Freak Weather Linked to Global Warming

After the US baked in a searing heatwave and as Russia mourns the deaths of more than 100 flood victims, scientists have produced what they say is groundbreaking research linking climate change to recent extreme weather.

Pigeons cool by a fountain during the heatwave.
Louisa Gouliamaki | AFP | Getty Images
Pigeons cool by a fountain during the heatwave.

Global warming “significantly” increased the odds of some of last year’s most unusual weather, including the brutal Texas drought and the freakishly warm November in Britain, according to findings released Tuesday alongside the latest “state of the climate” report in the Bulletin of the American Meteorological Society.

It probably also played a part in unusual temperatures across western Europe in 2011, a year that was almost 1.5°C warmer than what could be attributed to weather patterns alone.

But the fingerprint of human-induced climate change was not evident in other weather disasters such as the devastating Bangkok floods late last year, says the peer-reviewed research, which found the rain that caused them was not that extreme.

And it is still too early to be absolutely sure about a link between climate change and the latest US heatwave, which has shattered more than 2,000 temperature records in the space of a week, researchers said, nor the apparently endless stretch of rain behind the UK’s sodden summer.

“We’re not necessarily seeing a clear human influence on every single event we’re looking at,” said the UK Met Office’s Dr Peter Stott, co-editor of the new research that attempts to explain what links, if any, can be made between climate change and volatile recent weather.

Dr Stott said the findings were significant because they were being published within months of extreme weather – something that can sometimes take a decade – and because it allowed scientists to say more about the impact of climate on specific weather events, which most have been reluctant to do.

“This report really is groundbreaking in the sense that we’re applying attribution science to recent extreme weather events,” he told reporters in London.

“In the past you may have heard: ‘Well it isn’t possible to attribute an individual extreme weather event’, and the science really has moved on now.

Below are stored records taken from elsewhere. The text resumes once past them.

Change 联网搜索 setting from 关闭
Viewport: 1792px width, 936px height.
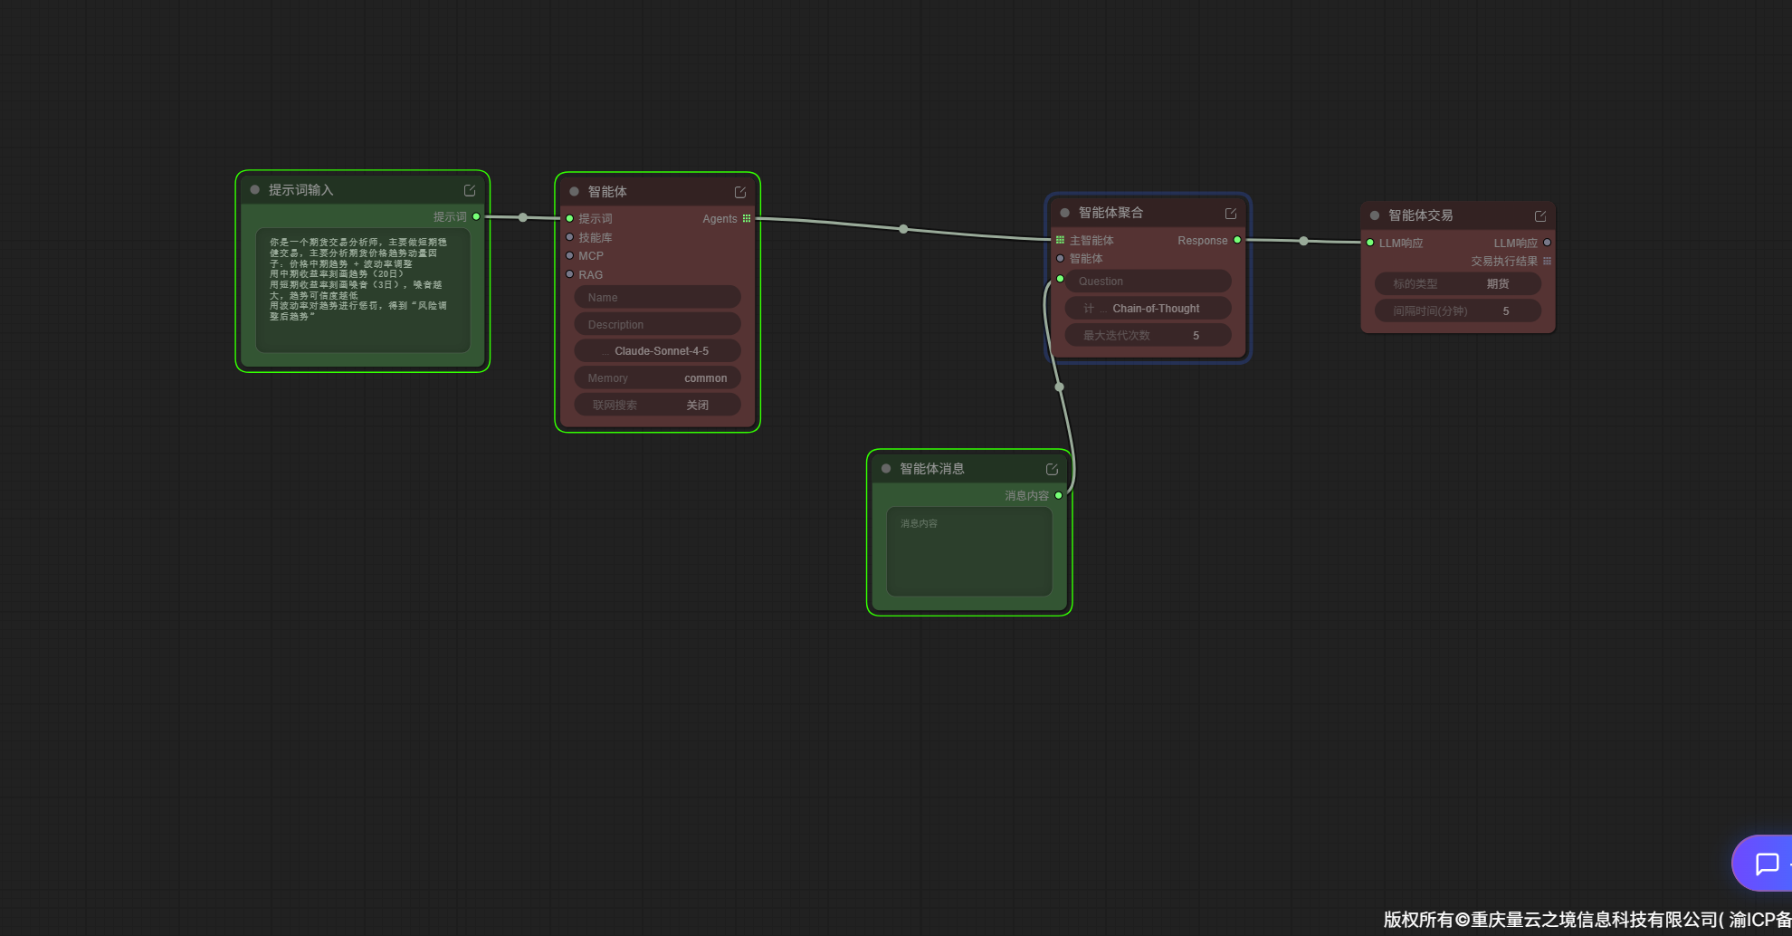pyautogui.click(x=657, y=405)
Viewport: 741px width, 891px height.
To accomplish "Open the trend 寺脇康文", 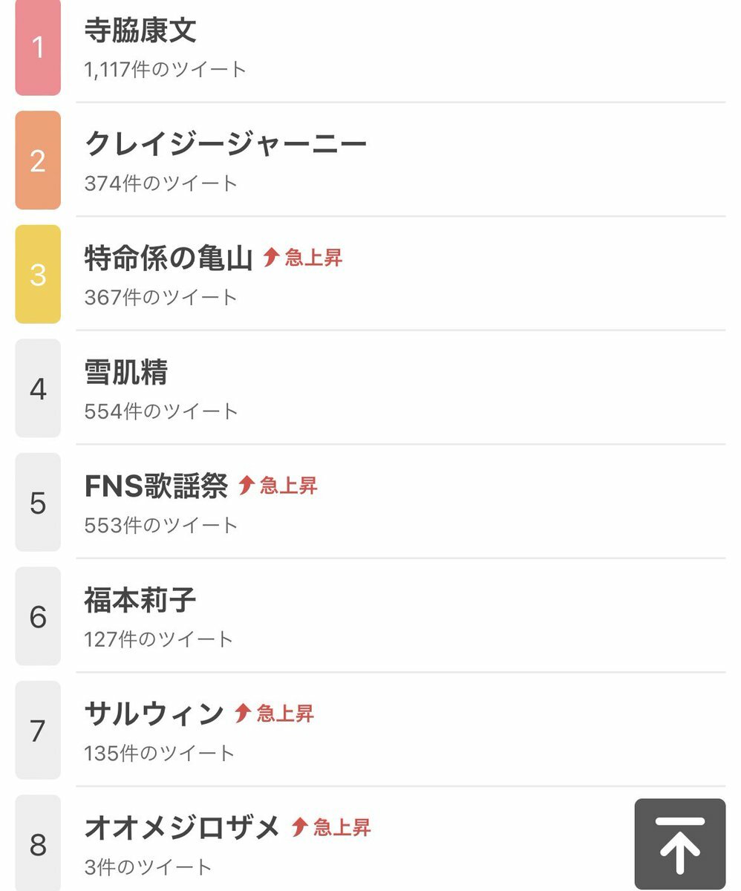I will point(140,30).
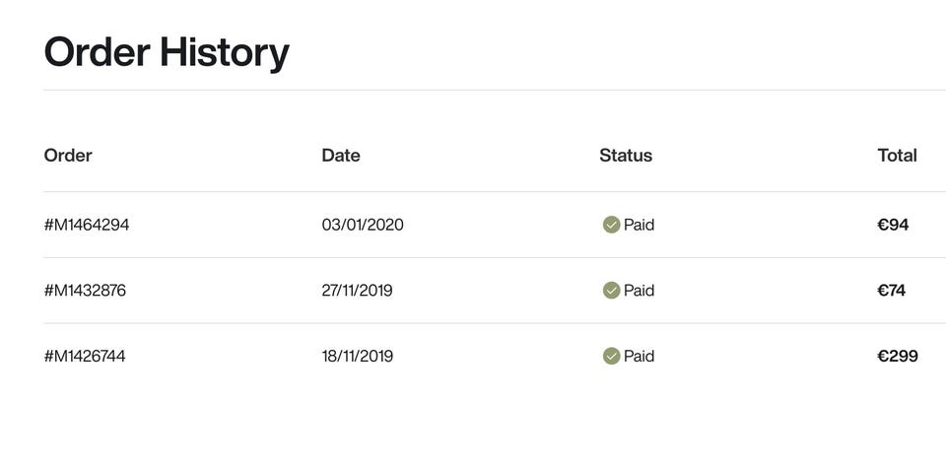The image size is (946, 469).
Task: Click the Paid status text for the 03/01/2020 order
Action: 639,225
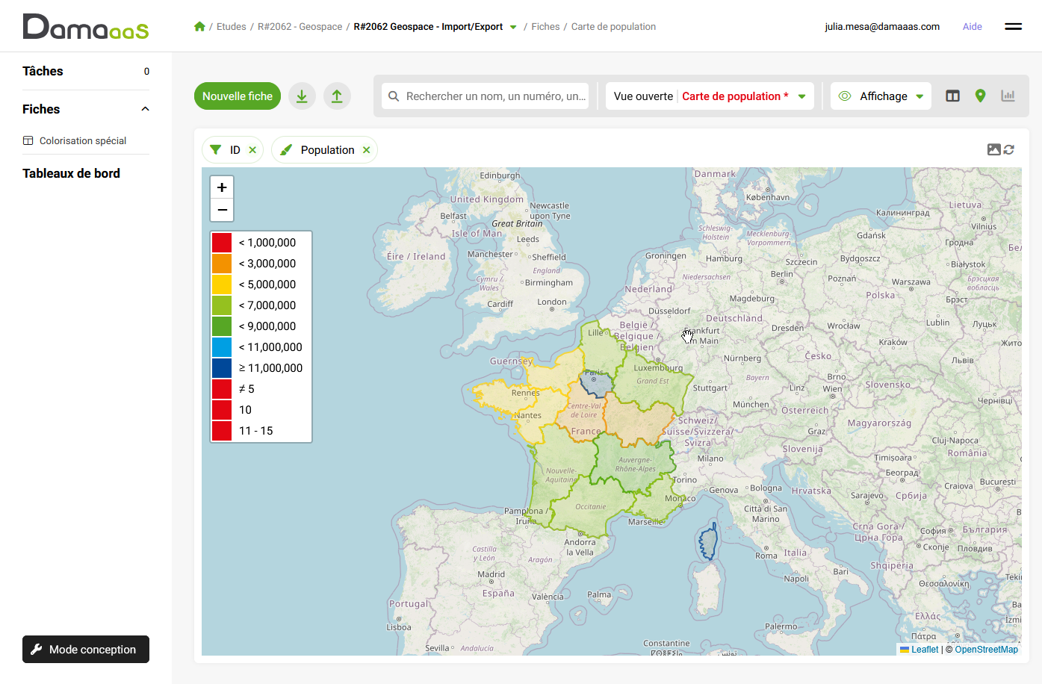Select Colorisation spécial in sidebar
The width and height of the screenshot is (1042, 684).
pos(82,140)
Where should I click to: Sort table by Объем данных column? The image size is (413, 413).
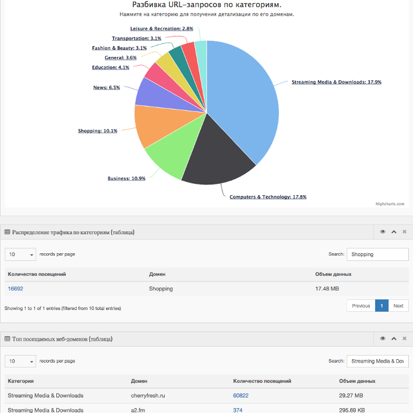[333, 274]
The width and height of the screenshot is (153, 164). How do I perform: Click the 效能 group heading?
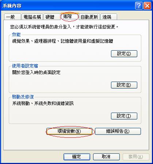(x=16, y=35)
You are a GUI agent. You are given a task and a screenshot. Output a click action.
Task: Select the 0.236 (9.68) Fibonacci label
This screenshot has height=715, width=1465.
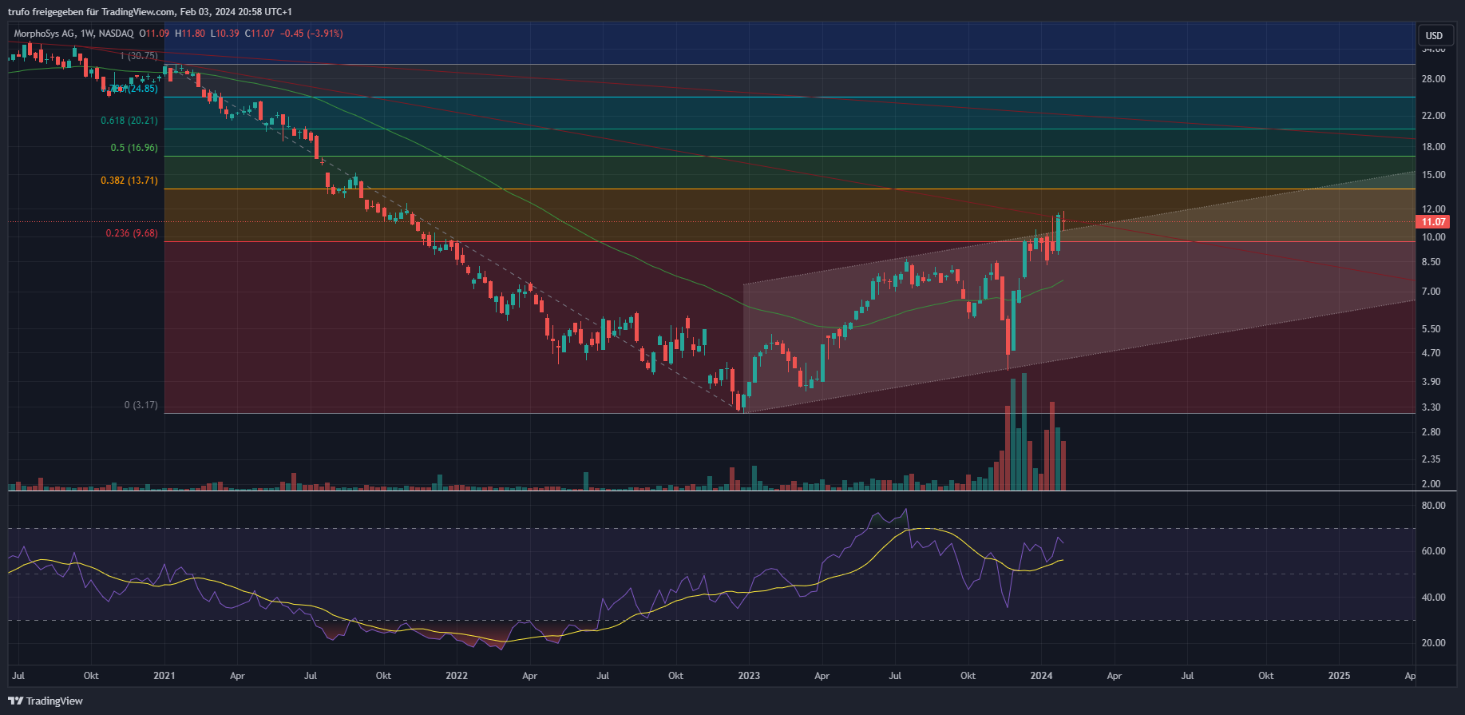[x=132, y=233]
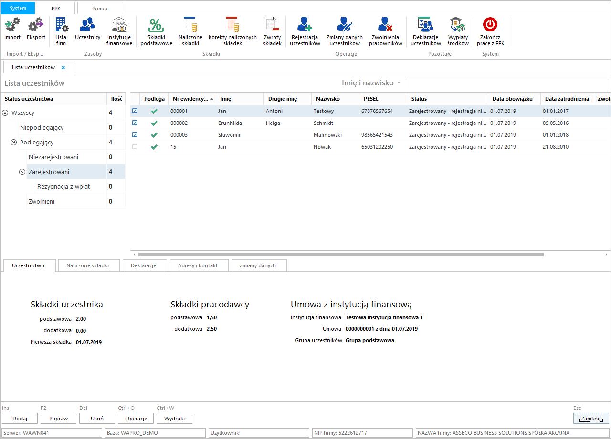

“The way that it’s moved on is the realization that we can look at how the odds of events have changed ... whether the likelihood of having an extreme weather event has increased or decreased.”

Still, the timeliness of the research comes at the expense of its breadth. It only covers six events: droughts in Texas and east Africa; Thailand’s floods; higher European temperatures; the UK’s warm November and its “big freeze” in the 2010-11 winter.

“The idea here is to apply attribution science at the time when people are asking questions about what’s actually happening,” said Dr Stott. “The idea hopefully is this will become a regular thing, an annual report, but it is stretching the science. We are attempting to do this quickly and therefore we haven’t been able to be comprehensive.”

The scientists found the Texas drought was about 20 times more likely than it would have been in the 1960s with similar weather patterns, while the warm UK November was about 60 times more likely than in the same decade.

While Britain had its second coldest December on record in 2010, the research suggested there had been a reduction in the odds of such a freezing winter.